Please set down only the lines below starting with the line with "Select the 天真博物馆 challenge stage" and going on through the line with "Click the NVIDIA breadcrumb link", verbatim and without pictures.

RECORDED INFORMATION:
··········
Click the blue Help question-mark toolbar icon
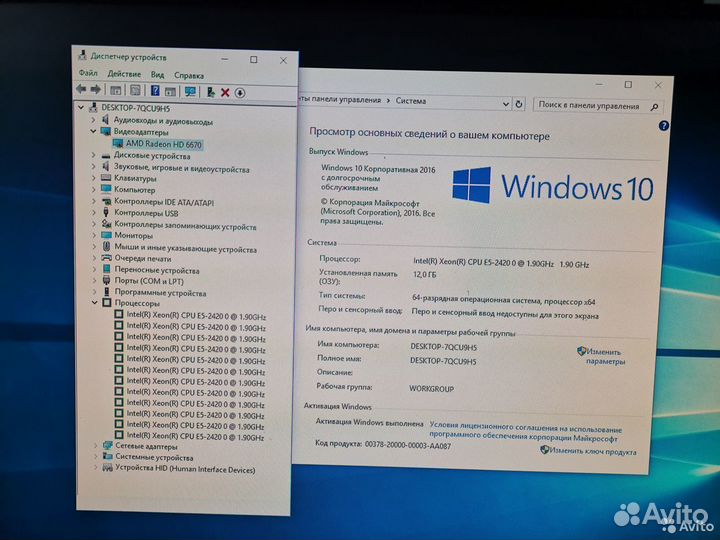Viewport: 720px width, 540px height. pyautogui.click(x=155, y=91)
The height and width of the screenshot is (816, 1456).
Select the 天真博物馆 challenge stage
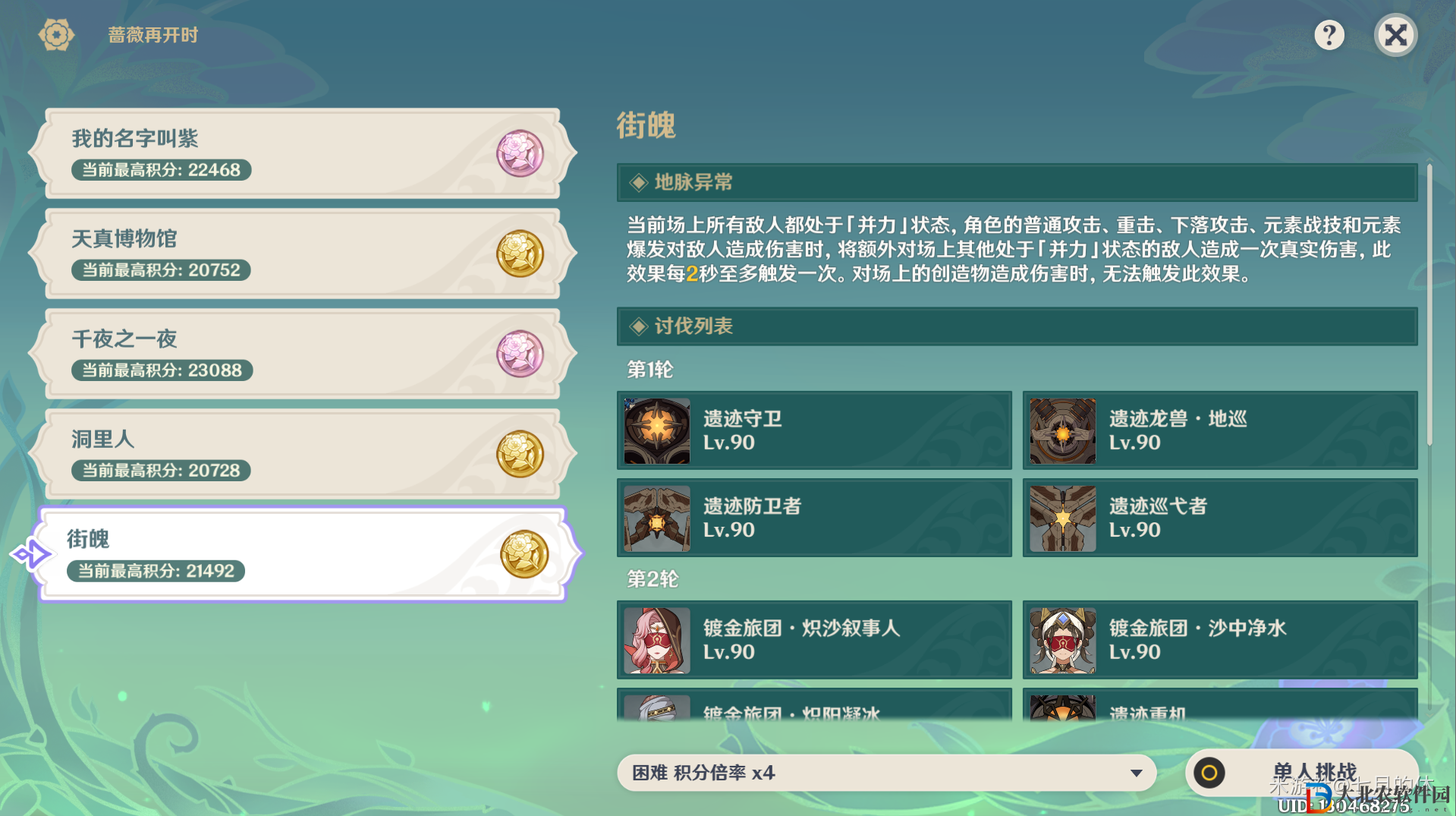pyautogui.click(x=303, y=254)
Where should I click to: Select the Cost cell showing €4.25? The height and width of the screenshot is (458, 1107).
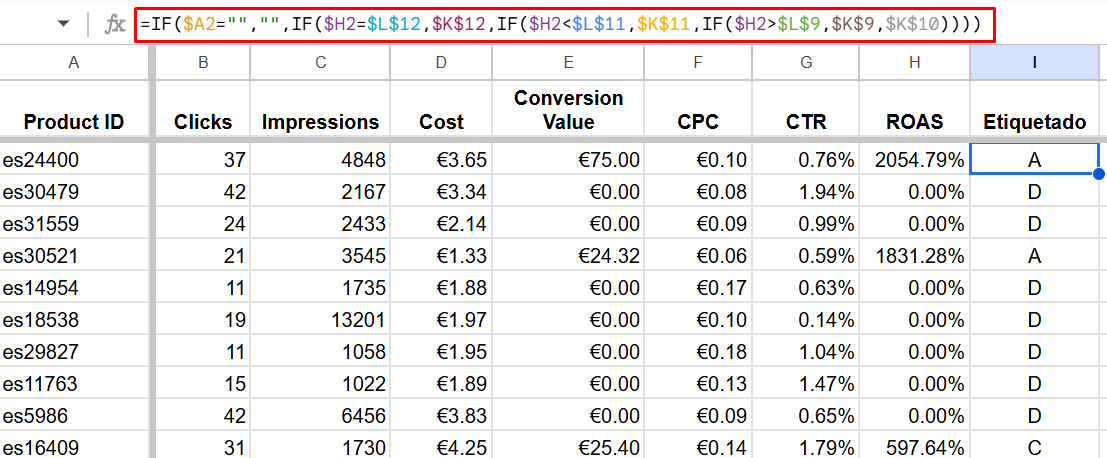(x=441, y=447)
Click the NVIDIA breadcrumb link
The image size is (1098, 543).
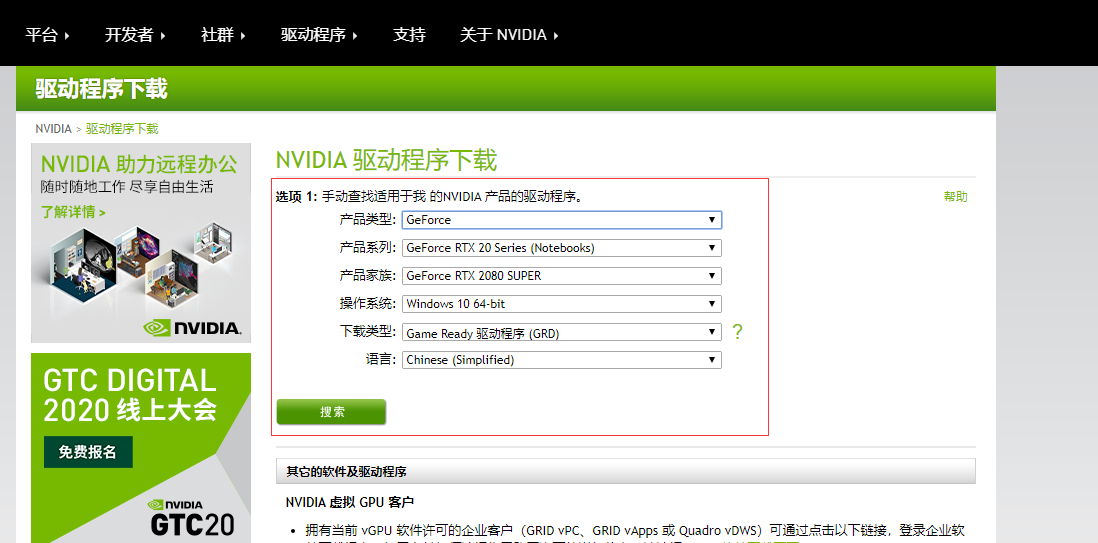pos(53,129)
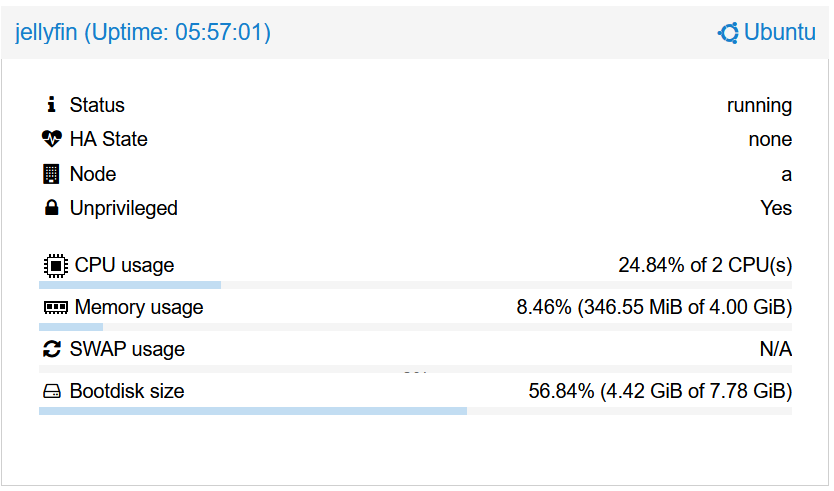Click the Memory usage RAM icon
Image resolution: width=834 pixels, height=491 pixels.
55,308
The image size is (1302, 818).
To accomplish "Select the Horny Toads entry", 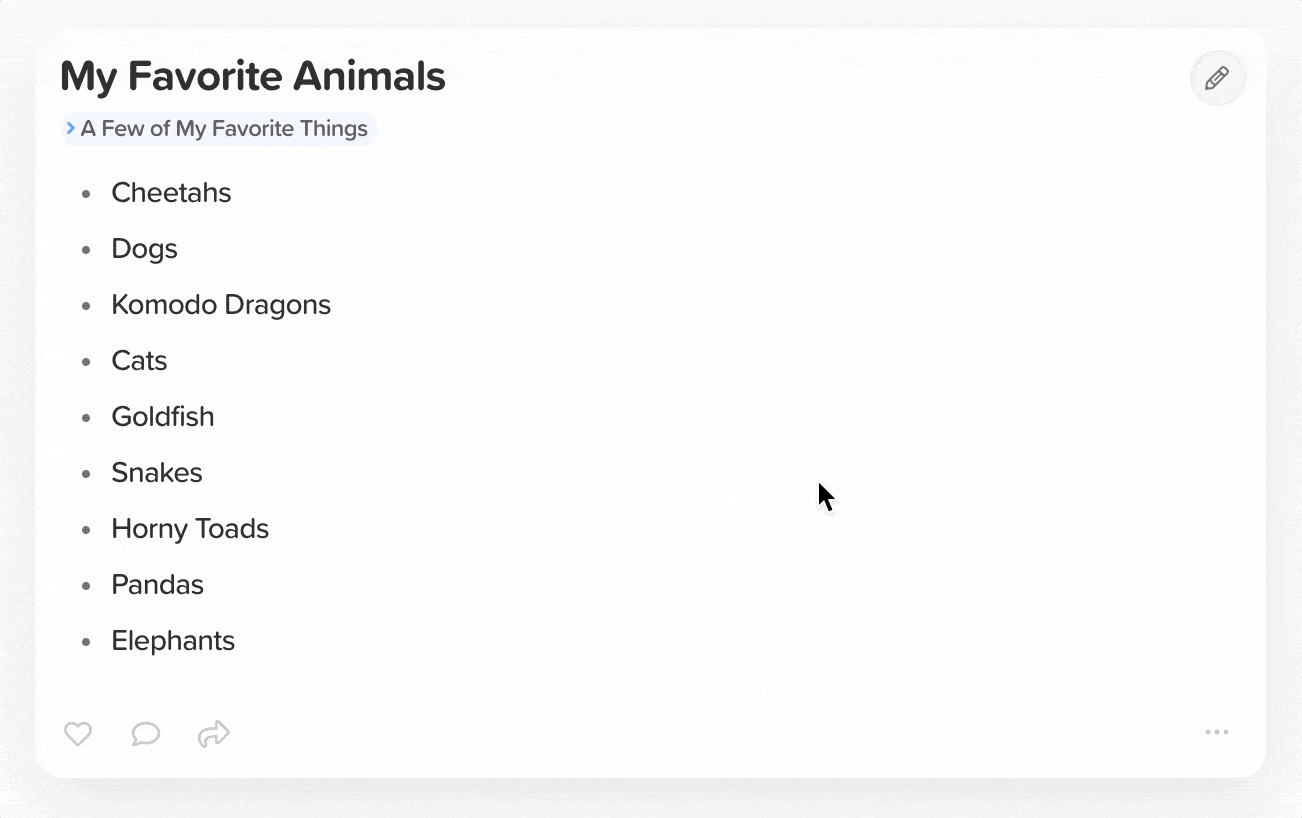I will tap(190, 529).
··········
RESULT FOR THIS EXERCISE:
Select the 天真博物馆 challenge stage
pyautogui.click(x=303, y=254)
Where should I click to: Select the Cost cell showing €4.25? The height and width of the screenshot is (458, 1107).
(x=441, y=447)
Click the NVIDIA breadcrumb link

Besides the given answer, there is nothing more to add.